Она выдохнула облачко дыма в окно, убрала выбившуюся прядь за ухо и холодно посмотрела на меня через зеркало.

– А на сколько выгляжу?

– Ну, так сразу и не скажешь…

– А ты попробуй.

Я знал, что сказать, но все равно переживал. Прокашлялся, мысли собрал в кучку и сказал, обдумав все, что наскреб за время нашего знакомства:

– Лицо у тебя подростка лет семнадцати-восемнадцати, но подростка, знаешь, ухоженного, не прыщавого или сальнокожего. У тебя даже морщин нет. И ты такая свежая, когда не злишься…

– Спасибо на этом, а дальше головы? – спросила Тоня, все еще смотря на меня, будто бы дорога могла контролировать себя сама.

Я сглотнул комок, застрявший в горле, и искренне понадеялся, что третий Тонин глаз за дорогой все-таки следил.

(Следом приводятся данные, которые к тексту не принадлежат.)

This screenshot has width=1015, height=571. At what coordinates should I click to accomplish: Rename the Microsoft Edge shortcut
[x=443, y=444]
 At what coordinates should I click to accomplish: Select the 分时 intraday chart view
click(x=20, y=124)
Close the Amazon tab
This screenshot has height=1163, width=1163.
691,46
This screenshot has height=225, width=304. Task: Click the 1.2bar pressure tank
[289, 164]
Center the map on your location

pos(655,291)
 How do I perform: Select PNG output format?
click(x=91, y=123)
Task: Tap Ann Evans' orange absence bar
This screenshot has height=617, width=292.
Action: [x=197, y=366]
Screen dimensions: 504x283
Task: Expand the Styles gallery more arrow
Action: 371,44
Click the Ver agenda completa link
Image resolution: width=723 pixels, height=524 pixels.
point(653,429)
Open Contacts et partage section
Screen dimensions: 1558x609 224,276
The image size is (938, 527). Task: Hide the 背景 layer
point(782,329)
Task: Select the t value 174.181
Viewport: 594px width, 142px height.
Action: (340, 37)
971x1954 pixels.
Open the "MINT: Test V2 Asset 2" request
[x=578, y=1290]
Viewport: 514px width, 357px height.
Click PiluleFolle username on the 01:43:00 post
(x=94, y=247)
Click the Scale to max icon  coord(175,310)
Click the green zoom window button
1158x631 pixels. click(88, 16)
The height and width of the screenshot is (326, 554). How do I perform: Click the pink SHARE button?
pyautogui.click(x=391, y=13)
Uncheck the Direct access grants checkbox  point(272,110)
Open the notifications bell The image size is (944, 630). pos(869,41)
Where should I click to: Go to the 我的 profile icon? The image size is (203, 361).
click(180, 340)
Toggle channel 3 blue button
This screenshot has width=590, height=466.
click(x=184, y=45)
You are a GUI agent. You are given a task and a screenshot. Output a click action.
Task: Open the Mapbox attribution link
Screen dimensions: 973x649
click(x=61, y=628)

– Ну, тело девушки лет так двадцати двух или двадцати пяти. Ну, точно не подростка. Старше чуть-чуть. Может, года двадцать три, – сказал я, не решившись делать пояснений.

– Неплохо. А еще что?

– А взгляд… взгляд такой, возрастной.

И она рассмеялась. Рассмеялась так, что я даже испугался. Смеху ее было лет пятнадцать, но скрытой грусти в нем спряталось на все семьдесят. Он звучал разрушавшимся айсбергом, ссыпавшим глыбы льда в океан. Громко, страшно, но так гипнотически, что хотелось слушать его вечно.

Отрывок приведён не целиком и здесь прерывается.